邪月收起一柄月刃,只留一柄懸在身側。
這是退讓,也是戒備。
蘭因注意到了這個動作,眉梢輕輕一挑:“喲,少了一把刀,你們武魂殿談判禮儀還挺節能環保。”
邪月被她噎了一下,“你一直都這麼說話?”
“看物件。”蘭因微笑,“對聰明人,我說人話,對聽不懂人話的,我說遺言,你目前還在第一檔,恭喜。
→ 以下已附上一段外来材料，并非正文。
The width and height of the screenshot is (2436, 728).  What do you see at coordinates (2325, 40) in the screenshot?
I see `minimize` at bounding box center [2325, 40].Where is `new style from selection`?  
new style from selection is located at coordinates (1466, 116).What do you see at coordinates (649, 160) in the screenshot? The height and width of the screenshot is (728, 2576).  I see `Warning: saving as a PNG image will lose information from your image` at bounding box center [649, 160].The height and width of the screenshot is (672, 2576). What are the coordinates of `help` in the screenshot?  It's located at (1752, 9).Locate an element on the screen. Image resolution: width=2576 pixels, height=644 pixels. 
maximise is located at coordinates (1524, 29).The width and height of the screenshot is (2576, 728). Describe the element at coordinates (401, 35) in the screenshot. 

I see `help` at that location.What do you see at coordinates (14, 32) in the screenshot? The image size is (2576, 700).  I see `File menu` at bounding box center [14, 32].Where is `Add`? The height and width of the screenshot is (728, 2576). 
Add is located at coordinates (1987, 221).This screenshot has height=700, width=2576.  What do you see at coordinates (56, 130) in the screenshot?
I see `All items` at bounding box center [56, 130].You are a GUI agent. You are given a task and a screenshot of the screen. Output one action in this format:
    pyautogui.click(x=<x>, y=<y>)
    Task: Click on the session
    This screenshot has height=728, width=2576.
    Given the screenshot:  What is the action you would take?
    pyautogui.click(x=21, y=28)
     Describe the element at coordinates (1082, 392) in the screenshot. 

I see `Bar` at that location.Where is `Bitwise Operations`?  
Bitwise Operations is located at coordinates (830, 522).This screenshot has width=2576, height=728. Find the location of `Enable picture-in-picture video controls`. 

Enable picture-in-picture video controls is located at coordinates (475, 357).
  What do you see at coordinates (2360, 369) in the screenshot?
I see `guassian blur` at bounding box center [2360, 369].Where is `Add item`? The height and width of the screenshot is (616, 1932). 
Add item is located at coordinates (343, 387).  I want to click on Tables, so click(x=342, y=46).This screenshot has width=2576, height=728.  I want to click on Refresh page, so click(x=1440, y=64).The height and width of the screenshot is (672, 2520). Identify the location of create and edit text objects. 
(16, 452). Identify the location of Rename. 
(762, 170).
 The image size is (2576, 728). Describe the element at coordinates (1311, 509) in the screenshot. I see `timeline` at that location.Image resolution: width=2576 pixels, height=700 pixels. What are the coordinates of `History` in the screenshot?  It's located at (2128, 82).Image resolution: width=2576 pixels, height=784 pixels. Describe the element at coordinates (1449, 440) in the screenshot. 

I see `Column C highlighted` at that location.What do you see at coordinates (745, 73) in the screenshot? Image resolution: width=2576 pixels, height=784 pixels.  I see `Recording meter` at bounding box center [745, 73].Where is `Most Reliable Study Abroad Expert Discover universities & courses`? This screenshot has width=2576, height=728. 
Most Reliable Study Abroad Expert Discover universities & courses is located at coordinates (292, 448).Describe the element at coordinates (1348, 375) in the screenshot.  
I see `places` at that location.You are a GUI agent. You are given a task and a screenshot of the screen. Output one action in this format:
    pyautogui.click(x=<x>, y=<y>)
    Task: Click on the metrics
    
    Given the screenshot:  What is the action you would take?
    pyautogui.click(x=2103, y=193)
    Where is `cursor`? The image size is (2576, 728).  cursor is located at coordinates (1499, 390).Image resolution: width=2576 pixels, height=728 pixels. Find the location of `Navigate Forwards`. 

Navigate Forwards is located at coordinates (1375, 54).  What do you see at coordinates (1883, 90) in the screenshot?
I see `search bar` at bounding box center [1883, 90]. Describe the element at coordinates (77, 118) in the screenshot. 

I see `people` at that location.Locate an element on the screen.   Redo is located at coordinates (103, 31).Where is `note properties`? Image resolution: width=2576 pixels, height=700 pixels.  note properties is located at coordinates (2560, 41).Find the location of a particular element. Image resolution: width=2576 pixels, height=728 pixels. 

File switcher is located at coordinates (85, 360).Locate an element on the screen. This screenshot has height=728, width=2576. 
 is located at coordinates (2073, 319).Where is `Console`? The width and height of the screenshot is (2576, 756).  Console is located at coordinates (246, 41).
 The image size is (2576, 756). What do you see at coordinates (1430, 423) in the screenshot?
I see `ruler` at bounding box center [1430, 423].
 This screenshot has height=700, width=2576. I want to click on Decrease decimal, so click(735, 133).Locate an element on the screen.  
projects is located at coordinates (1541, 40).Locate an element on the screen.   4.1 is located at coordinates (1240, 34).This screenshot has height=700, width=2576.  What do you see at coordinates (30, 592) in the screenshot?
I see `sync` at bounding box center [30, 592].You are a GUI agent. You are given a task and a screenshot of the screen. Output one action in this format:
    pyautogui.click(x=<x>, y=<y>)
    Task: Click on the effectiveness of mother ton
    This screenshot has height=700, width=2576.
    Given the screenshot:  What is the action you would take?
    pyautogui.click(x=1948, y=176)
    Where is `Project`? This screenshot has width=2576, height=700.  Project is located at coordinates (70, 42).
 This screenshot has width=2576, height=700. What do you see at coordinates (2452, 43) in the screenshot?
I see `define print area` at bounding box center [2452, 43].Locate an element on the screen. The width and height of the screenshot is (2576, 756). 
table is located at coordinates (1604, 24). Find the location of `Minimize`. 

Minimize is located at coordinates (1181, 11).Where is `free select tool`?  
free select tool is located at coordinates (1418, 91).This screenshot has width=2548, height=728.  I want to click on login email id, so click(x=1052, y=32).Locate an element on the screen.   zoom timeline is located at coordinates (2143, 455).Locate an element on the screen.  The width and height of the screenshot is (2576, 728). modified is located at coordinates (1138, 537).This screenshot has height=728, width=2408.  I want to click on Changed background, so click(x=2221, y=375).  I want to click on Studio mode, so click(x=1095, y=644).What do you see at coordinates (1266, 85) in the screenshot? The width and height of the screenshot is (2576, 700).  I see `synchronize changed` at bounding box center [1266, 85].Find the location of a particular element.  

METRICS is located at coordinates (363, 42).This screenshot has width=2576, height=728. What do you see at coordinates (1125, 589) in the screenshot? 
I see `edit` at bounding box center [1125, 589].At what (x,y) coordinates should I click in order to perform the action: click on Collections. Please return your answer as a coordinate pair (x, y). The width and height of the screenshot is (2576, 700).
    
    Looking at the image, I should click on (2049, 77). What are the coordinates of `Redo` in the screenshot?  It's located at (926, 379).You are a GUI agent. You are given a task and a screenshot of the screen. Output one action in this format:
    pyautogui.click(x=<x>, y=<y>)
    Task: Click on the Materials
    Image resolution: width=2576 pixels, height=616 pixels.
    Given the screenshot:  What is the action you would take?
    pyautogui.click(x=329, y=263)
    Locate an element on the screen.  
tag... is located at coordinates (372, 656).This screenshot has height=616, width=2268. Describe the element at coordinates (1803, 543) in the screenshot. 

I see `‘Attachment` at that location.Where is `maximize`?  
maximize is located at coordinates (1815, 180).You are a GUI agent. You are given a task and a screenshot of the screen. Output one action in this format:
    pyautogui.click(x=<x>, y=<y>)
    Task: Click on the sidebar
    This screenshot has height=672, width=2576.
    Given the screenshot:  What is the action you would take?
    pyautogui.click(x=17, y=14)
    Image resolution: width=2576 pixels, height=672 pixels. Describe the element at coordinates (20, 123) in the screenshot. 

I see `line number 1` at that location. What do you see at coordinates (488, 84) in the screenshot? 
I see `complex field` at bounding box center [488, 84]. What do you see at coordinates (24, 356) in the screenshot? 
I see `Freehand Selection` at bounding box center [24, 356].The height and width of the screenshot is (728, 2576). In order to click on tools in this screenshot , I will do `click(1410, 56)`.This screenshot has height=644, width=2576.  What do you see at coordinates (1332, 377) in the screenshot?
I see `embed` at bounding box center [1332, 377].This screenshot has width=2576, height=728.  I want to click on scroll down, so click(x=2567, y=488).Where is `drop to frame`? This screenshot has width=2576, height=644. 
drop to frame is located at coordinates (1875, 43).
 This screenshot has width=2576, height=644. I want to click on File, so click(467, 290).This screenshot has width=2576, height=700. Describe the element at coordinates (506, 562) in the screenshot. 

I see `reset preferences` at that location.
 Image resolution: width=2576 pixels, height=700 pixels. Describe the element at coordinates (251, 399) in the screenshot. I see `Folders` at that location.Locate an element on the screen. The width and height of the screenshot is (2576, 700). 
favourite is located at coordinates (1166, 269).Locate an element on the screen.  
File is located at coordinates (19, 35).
”
水墨霧氣微微一顫,邪月看著她那副理直氣壯的模樣,心口方才那點失控的跳動被她一串話打散了些。
他沉默片刻,開門見山:“你和那隻十萬年魂獸在一起?”
蘭因眨了眨眼,低頭看了看樹枝,又抬頭看他,臉上寫滿“你怎麼好意思問”。
“你和教皇冕下報備過自己擅自深入了嗎?”
邪月一頓。
蘭因一下就猜出他是擅自行動,立刻露出慈祥又欠揍的表情,像抓到學生逃課的教導主任。
“看來沒有,很好,大家都有秘密,誰也別站道德高地吹冷風,高處不勝寒,容易感冒。”
邪月眼底掠過無奈。
他從前在武魂殿,同輩之中少有人敢這樣同他說話,胡列娜會撒嬌,焱會爭執,老師會命令,旁人則敬畏。
唯獨蘭因,無論如何都拿她沒辦法。
邪月壓下那點異樣,繼續道:“教皇殿的命令是探查,不是圍殺。”
“哦。”蘭因點頭,語氣毫無波瀾,“你們武魂殿的探查,通常包括陷阱、藥粉、暗哨、魂導器、以及一位隨時可能把森林點著的紅毛火爐。”
她抬起樹枝,輕輕點了點地面。水墨魂力自枝尖漾開,林間月色暗了半寸。
邪月眼前景象隨之變幻,清冷的樹影漸漸褪去,星斗森林外圍一處處被武魂殿踏過的痕跡浮現出來。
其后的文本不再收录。